Jim Cannon

Personal information
- Full name: James Cannon
- Date of birth: 2 October 1953 (age 72)
- Place of birth: Glasgow, Scotland
- Height: 6 ft 0 in (1.83 m)
- Position: Centre back

Youth career
- 1970–1973: Crystal Palace

Senior career*
- Years: Team / Apps / (Gls)
- 1973–1988: Crystal Palace / 571 / (30)

Managerial career
- 2003–2004: Chipstead

= Jim Cannon (footballer, born 1953) =

Scottish footballer

James Cannon (born 2 October 1953) is a Scottish retired footballer.

Along with several other promising young Scottish players he was signed as an apprentice for Crystal Palace in October 1970, by then manager Bert Head, having previously had a trial with Manchester City. He made a goalscoring debut on 31 March 1973 against Chelsea and went on to make 660 appearances for the club, beating Terry Long's record in the 1984–85 season.

A centre half who could also play at left back or in midfield, he eventually left the club at the end of the 1987–88 season (15 seasons after his debut), having been captain for the previous ten seasons, and initially joined Croydon and then in November 1988, Dartford. He also had a short spell with Bristol Rovers before finishing his football career in 1994 after three seasons at Dulwich Hamlet. In retirement he owned a building company ICS Builders in the Croydon area, and managed Chipstead during the 2003–04 season.

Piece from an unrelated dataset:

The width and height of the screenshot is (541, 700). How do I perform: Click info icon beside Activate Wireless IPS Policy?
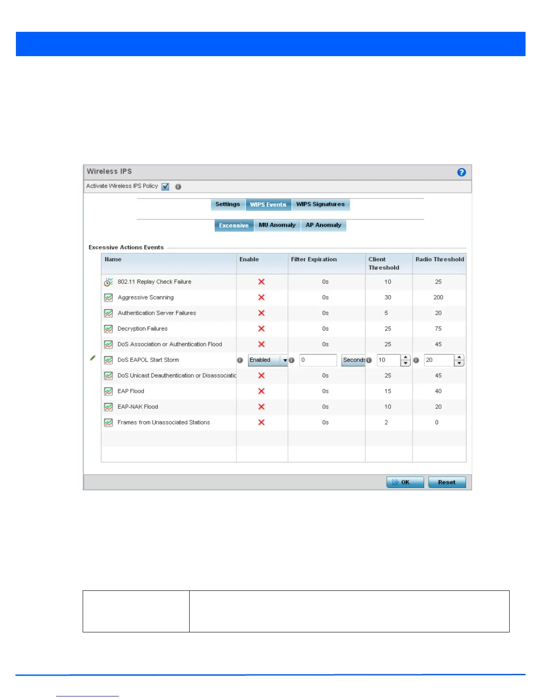[178, 187]
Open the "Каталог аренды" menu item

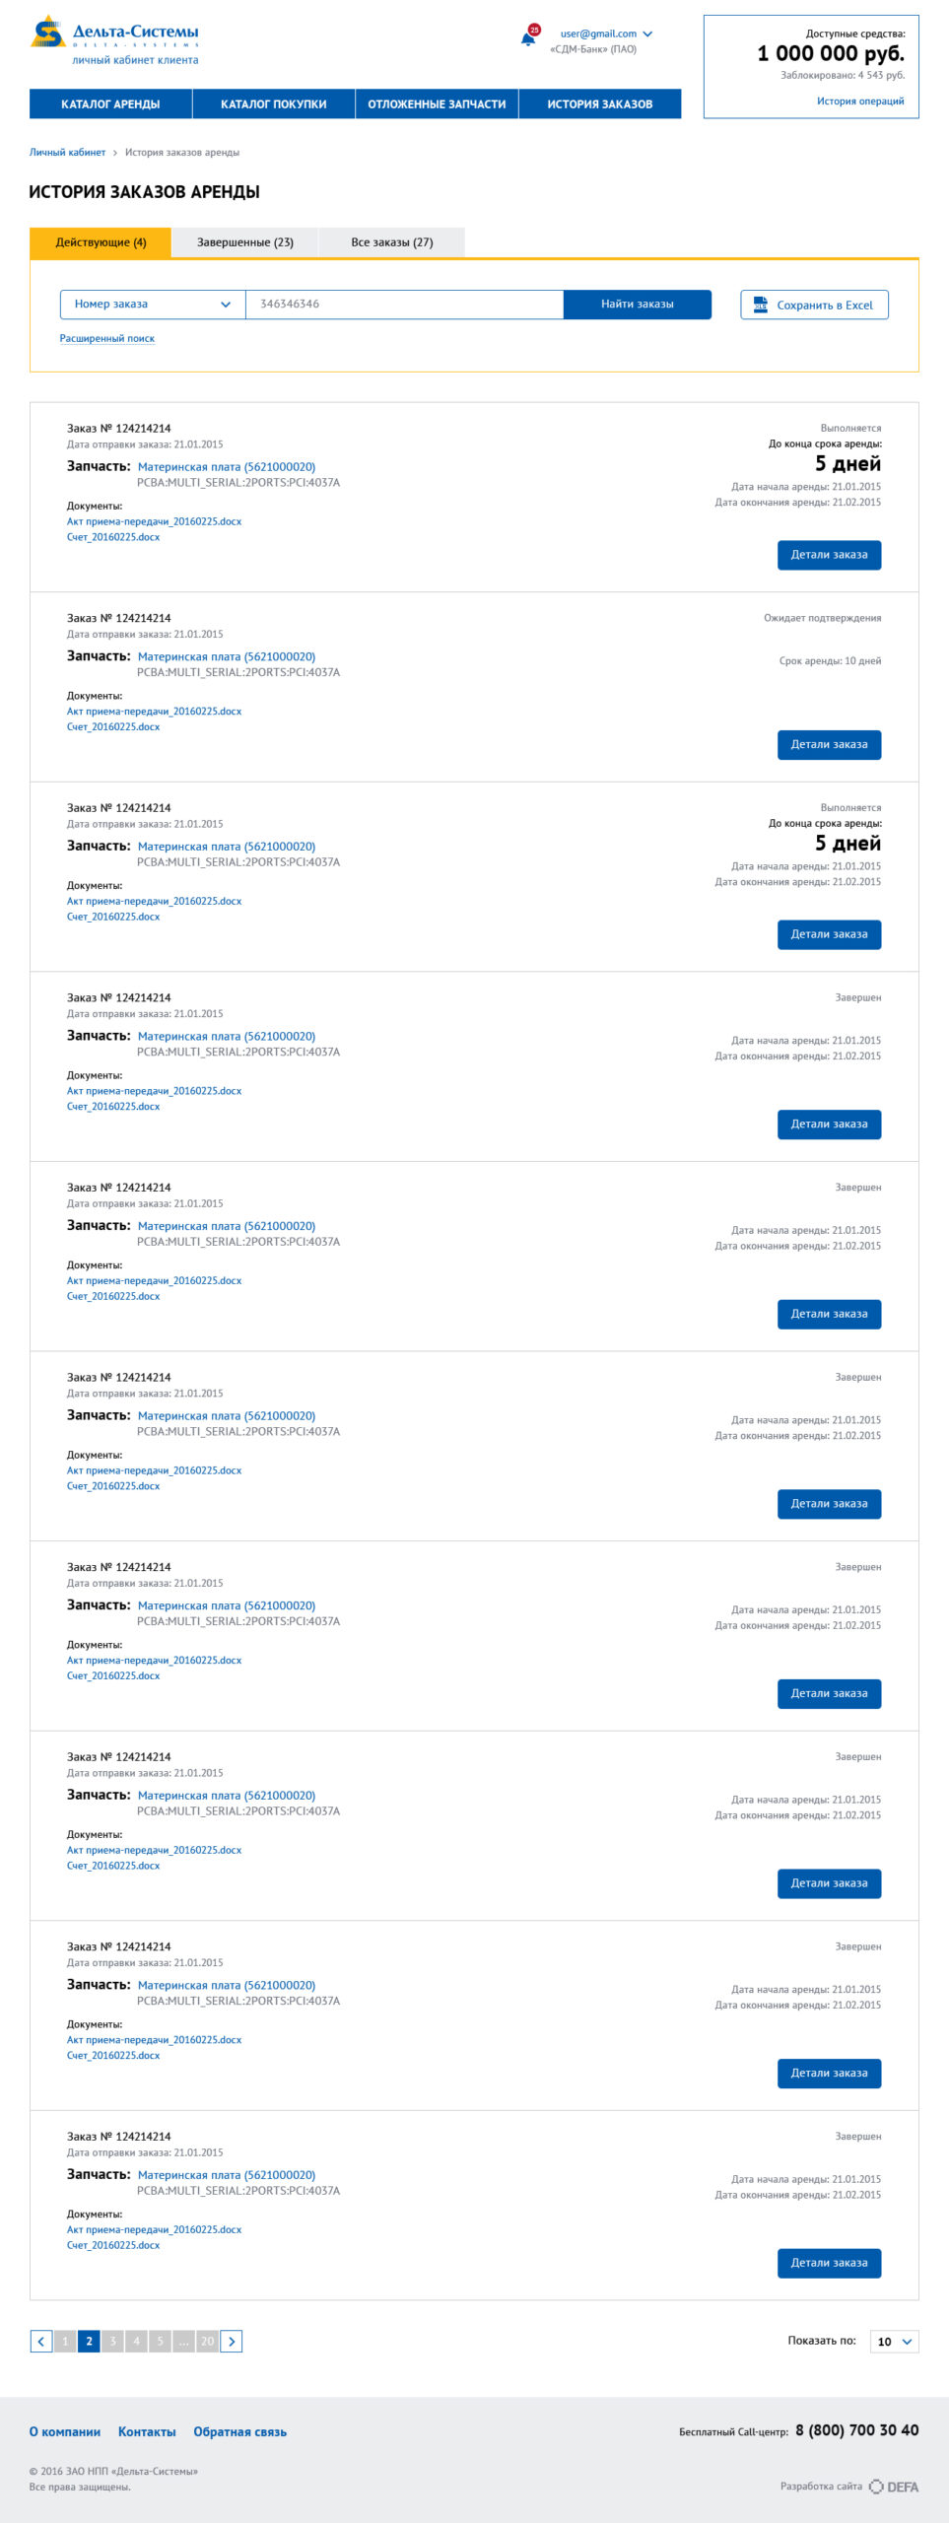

In 2005, Cannon was voted into Palace's Centenary XI, and was only just pipped to "The Player of The Century" award by Ian Wright. At the start of 2005–06 season onwards, returned to Palace, in the hospitality department, hosting the executive boxes at Selhurst Park on matchdays.

== Bullying Claims ==
Wright later said that Cannon was oppressive to teammates and had bullied him for two years (once Kung fu kicking him in the back), claims that Cannon has strenuously denied over a number of years. In 2017, Cannon would admit to giving Wright "a little slap", with Wright alleging was one of the reasons then-manager Steve Coppell got rid of the former at season end. Cannon would again comment on the claims of bullying in 2023, describing the allegations as "a load of crap" and the product of a "woke" society that has more restrictive perceptions of appropriate language. Wright has maintained that he was bullied by Cannon.